Zurich: On the contrary this city was nothing less than spectacular. I planned my walk in the train and managed to follow the path with no difficulties. First I got in the city walking down this Oxford-circus-like street with huge shop windows showing expensive clothing and jewelry. It was significantly apparent that the style of life here was way out of my league, but “una vez al año no hace daño”. So I wore my posher’s mood and made my way to the old town. The weather was incredible, the touch of the sun, the elegance of the city and the unique and magnificent I-don’t-give-a-crap-cause-I’m-millionaire way of living was almost orgasmical. I felt living in a James Bond film and learnt that a Suiss rather than the English one represents better this character. The city has been designed to always have great views; every corner has the potential to become the front picture of a brochure. The bridges crossing the lake looked brilliant and don’t know why but the lake was crystal clear, making the city look like a porcelain or a fancy teacup. If there were any word describing this feeling it would be elegance.
I enjoyed feeding the swans and walking through the bahía and sat and made silly chitchat with some people. The sunset gave it a magical touch forcing me to leave a peace of my heart there. To round it off I had to go for the traditional dish and got the most beautiful made Cordon-blue ever tasted. That night on the train, I chatted with an adventurous girl from North Carolina till my energy wore out.

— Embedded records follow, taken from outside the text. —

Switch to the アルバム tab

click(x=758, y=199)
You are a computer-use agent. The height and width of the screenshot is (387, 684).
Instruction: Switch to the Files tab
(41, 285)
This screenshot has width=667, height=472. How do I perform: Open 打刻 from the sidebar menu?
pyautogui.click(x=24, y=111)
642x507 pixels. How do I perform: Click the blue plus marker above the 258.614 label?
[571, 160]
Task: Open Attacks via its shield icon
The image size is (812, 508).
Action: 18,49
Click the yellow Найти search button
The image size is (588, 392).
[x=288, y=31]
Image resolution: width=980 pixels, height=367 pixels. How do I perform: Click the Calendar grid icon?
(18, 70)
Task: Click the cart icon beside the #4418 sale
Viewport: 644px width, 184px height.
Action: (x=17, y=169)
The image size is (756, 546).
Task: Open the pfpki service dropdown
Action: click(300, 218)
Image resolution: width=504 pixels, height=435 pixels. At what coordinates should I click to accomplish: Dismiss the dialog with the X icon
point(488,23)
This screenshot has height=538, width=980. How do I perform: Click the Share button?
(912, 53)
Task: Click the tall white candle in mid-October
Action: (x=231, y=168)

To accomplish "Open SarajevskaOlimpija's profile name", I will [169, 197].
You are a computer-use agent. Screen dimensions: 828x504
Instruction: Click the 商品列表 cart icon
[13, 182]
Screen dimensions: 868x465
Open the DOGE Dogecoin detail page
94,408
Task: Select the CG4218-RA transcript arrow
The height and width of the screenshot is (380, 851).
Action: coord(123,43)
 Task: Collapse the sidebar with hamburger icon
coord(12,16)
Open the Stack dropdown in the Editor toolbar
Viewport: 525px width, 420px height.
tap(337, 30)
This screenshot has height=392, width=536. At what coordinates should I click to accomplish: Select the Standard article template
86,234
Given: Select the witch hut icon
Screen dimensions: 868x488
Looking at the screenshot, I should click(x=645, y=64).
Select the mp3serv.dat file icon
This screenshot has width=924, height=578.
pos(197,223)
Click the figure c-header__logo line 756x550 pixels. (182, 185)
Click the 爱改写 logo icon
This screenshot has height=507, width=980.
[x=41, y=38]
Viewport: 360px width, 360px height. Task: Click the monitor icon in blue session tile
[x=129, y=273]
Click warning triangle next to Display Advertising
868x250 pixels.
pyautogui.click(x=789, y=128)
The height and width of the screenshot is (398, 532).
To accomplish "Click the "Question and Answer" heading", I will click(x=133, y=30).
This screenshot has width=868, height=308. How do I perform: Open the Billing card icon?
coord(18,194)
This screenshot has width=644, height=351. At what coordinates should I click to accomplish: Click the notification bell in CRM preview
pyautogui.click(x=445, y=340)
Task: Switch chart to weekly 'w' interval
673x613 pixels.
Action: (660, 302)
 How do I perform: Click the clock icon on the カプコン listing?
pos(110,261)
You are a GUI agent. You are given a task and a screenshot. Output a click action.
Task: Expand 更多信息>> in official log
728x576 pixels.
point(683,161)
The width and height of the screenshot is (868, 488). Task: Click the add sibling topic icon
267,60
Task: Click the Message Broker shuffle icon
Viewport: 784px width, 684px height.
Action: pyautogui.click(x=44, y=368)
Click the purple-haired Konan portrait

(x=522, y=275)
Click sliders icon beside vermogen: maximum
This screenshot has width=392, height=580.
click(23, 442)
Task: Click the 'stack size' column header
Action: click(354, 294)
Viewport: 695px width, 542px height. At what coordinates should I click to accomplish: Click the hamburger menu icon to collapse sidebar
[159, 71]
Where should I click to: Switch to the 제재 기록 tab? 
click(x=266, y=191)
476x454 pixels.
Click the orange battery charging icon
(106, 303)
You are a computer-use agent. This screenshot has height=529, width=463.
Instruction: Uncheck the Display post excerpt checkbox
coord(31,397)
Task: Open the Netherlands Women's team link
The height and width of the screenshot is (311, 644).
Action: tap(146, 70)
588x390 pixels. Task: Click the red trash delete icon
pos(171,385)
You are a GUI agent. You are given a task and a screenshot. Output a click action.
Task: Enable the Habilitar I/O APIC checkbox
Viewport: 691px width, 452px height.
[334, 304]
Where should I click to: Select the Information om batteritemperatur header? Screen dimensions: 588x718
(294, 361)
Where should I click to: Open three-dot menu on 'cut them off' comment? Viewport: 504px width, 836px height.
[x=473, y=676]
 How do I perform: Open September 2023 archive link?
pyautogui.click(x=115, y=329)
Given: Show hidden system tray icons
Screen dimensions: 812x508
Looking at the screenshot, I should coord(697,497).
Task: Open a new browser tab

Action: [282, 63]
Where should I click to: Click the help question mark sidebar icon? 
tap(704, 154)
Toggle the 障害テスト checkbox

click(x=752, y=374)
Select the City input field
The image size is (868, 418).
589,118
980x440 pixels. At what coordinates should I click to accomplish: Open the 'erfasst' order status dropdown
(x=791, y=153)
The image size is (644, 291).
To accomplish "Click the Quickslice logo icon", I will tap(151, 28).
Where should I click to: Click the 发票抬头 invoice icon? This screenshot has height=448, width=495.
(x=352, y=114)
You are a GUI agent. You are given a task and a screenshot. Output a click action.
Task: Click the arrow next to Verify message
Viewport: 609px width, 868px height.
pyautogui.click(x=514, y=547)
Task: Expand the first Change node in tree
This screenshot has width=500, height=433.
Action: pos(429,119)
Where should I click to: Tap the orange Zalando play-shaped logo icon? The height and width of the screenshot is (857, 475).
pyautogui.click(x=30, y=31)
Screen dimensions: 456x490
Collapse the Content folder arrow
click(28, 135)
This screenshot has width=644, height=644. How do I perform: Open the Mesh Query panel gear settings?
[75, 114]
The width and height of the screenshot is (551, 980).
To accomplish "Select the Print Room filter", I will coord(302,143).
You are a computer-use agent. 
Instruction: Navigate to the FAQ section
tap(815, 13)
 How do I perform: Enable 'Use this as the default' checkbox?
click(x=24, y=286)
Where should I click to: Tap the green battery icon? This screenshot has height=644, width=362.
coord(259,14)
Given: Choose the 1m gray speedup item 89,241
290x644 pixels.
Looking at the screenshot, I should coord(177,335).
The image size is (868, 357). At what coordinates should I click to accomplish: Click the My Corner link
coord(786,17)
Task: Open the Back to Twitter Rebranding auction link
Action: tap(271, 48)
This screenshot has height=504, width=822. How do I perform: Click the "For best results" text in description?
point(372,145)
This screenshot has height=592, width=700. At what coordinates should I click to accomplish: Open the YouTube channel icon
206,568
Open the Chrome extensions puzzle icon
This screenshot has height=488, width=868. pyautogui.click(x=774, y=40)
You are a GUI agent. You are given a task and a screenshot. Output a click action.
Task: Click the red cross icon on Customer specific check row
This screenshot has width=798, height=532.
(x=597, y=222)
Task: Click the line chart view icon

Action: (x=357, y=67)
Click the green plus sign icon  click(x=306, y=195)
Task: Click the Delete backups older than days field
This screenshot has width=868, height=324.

Wien: Having been in Praha and Zurich gave me a bogus feeling that those were going to be unbeatable. I couldn’t have been more wrong! Wien was majestic, mystic. Every new step offered a greater building, plaza or monumental piece of art. One could easily let go in the epoch. I wanted to see everything and it became an obsession. I learnt though that the city required plenty time and got sored legs by trying to rush all around its beautiful streets. I was told that what was traditional there were sausages that I’m reluctant to eat everyday. That’s why I went for a cheap but tasty pizza. I know that some of you started thinking about my Germanic curse, well Austria proved to be part of this damnation also. Hard as I tried I had to stop for shelter in the middle of my walks. Everything there was overwhelming and the details really shoking. I wonder what made these guys so different from the Germans. They developed a sense of art and esthetics so deep and meaningful. Finally, shattered and all wet after being showered all day I made my way to the train station and for my surprise I shared seats with three charming Spanish girls with a very pronounced sense of humor and were there to enlighten my night! They persuaded me to go to include Pamplona as one of my destinations.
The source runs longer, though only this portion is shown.